Digital Storytelling and the aesthetics of the deeply uncool


banal image from my camphone
Together with three brilliant people, Mel Gregg, Jane Simon and Kris Cohen, I’m putting together a panel proposal for this year’s Cultural Studies Association of Australasia Conference, Everyday Transformations. We are tossing around ideas about amateurism, the banal and mundane, and problematising the default hipness of new media and digital technologies. Here are some of my latest thoughts on what I might contribute to this (copied and pasted from our email discussions).

“I’m also really interested in the “hipness” problem, i.e. the way that hipness is currently being rearticulated to highly self-aware (sometimes camp) lofi, daggy, DIY, *and* “experimental”/avant-garde aesthetics and practices – this is something I’ve explored in relation to music subcultures, and has become an unavoidable issue when looking at amateur digital production (who do I include in that? Indymedia? The lomographers? Web designers turned photobloggers? People who make hip hop beats using a Sony playstation?). But the *reason* I’m interested in this is that I’m trying to find a way to talk about digital amateurism in terms of cultural democracy and public communication. Deep down I reckon that one of the best ways to enable this is through more bottom-up cultural production: i.e. when “ordinary” people (i.e. not just hip people, young people, gamers and fans) make culture, pay attention to each other, and form learning/interest communities. When and how and whether any of this happens or happens in a meaningful way is what I need to find out.
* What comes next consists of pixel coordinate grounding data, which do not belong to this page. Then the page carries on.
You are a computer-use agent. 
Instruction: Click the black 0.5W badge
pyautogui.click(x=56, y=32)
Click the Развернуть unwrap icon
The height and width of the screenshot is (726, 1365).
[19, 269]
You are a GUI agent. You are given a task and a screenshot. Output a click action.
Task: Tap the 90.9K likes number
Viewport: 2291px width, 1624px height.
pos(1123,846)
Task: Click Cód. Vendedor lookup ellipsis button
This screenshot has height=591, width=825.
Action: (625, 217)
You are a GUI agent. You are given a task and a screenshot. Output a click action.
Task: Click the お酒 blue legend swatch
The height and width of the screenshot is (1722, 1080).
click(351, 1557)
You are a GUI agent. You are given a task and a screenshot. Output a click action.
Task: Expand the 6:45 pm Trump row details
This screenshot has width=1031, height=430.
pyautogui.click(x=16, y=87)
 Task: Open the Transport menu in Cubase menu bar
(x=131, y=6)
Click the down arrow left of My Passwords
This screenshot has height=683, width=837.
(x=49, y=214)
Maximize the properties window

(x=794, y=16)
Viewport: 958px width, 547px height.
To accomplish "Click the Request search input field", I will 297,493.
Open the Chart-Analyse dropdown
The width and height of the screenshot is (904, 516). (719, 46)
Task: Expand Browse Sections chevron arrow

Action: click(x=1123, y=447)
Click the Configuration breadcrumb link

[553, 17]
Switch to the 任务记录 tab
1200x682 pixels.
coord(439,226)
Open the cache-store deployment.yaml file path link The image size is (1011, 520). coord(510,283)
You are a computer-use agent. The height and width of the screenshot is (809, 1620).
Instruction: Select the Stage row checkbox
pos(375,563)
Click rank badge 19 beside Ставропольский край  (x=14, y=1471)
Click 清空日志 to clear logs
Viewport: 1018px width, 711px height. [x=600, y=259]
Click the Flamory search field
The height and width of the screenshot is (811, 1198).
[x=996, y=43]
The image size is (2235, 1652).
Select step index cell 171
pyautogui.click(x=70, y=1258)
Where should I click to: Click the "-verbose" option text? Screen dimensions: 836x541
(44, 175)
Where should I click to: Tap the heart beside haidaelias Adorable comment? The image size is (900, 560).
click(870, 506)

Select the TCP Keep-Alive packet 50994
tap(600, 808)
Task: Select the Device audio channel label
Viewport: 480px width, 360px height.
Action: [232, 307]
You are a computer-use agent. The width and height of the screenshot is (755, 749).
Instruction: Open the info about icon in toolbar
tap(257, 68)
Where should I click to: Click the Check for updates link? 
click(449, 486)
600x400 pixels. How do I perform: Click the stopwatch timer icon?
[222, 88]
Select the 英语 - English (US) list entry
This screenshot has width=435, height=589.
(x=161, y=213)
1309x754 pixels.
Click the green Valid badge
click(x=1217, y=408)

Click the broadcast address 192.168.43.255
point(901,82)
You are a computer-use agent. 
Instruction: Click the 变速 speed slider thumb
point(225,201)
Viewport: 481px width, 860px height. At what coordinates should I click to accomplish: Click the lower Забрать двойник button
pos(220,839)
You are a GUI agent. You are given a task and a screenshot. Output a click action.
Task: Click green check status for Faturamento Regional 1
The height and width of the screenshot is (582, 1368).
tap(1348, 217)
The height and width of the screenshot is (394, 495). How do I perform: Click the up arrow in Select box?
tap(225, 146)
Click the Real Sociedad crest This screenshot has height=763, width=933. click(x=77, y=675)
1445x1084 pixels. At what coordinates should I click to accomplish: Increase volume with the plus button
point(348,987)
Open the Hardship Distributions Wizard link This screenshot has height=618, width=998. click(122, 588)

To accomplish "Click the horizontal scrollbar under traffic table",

So what I want to do for this panel is look at one of my major case studies, Digital Storytelling, ala BBC Capture Wales, which [probably] isn’t hip (too institutional, too conservative aesthetically, too sentimental). I’m looking at it not as a cultural form but as a cultural field, encompassing its conditions of production (technologies, tools, education i.e. the training workshops), its textual forms, and its distribution and reception”

Which has since developed into a brilliant discussion on coolness, hipness, dagginess, and tracksuits. Excellent.

,

2 responses to “Digital Storytelling and the aesthetics of the deeply uncool”

  1. What is “meaningful” to the chef, the MFA-ed painter hip to the latest gallery trends, the weekend gardener, the accordian player in a garage punk-polka band, the accidental filmmaker who gets his best results from unintentionally dropping the camera into a flushing toilet, the beer can cozy knitter, the old woman who glues bottlecaps to her airstream trailer …

    … what’s “meaningful” to these individuals might not always be what is “meaningful” to the critics, the theorists and the arbiters of culture. And what’s meaningful to the critics and theorists … is that particularly meaningful to the general public?

    Who gets to choose what is meaningful? Why is your determination of cultural value, your classification and segmentation of cultural production … why is that meaningful?

  2. Well, yeah. Thanks for your comment – that’s pretty much exactly what I’m asking, too. The only segmentation that I can’t help but notice is the segmentation created economically (between corporate and autonomous producers) or ideologically (between “art” and “amateur” production, a segmentation with which I particularly take issue).

    BTW When I say “meaningful” I don’t mean “valuable” or “artistically worthy”; I mean meaningful to the producers themselves, and meaningful in terms of creating sustainable bottom-up production, consumption, distribution and evaluation networks.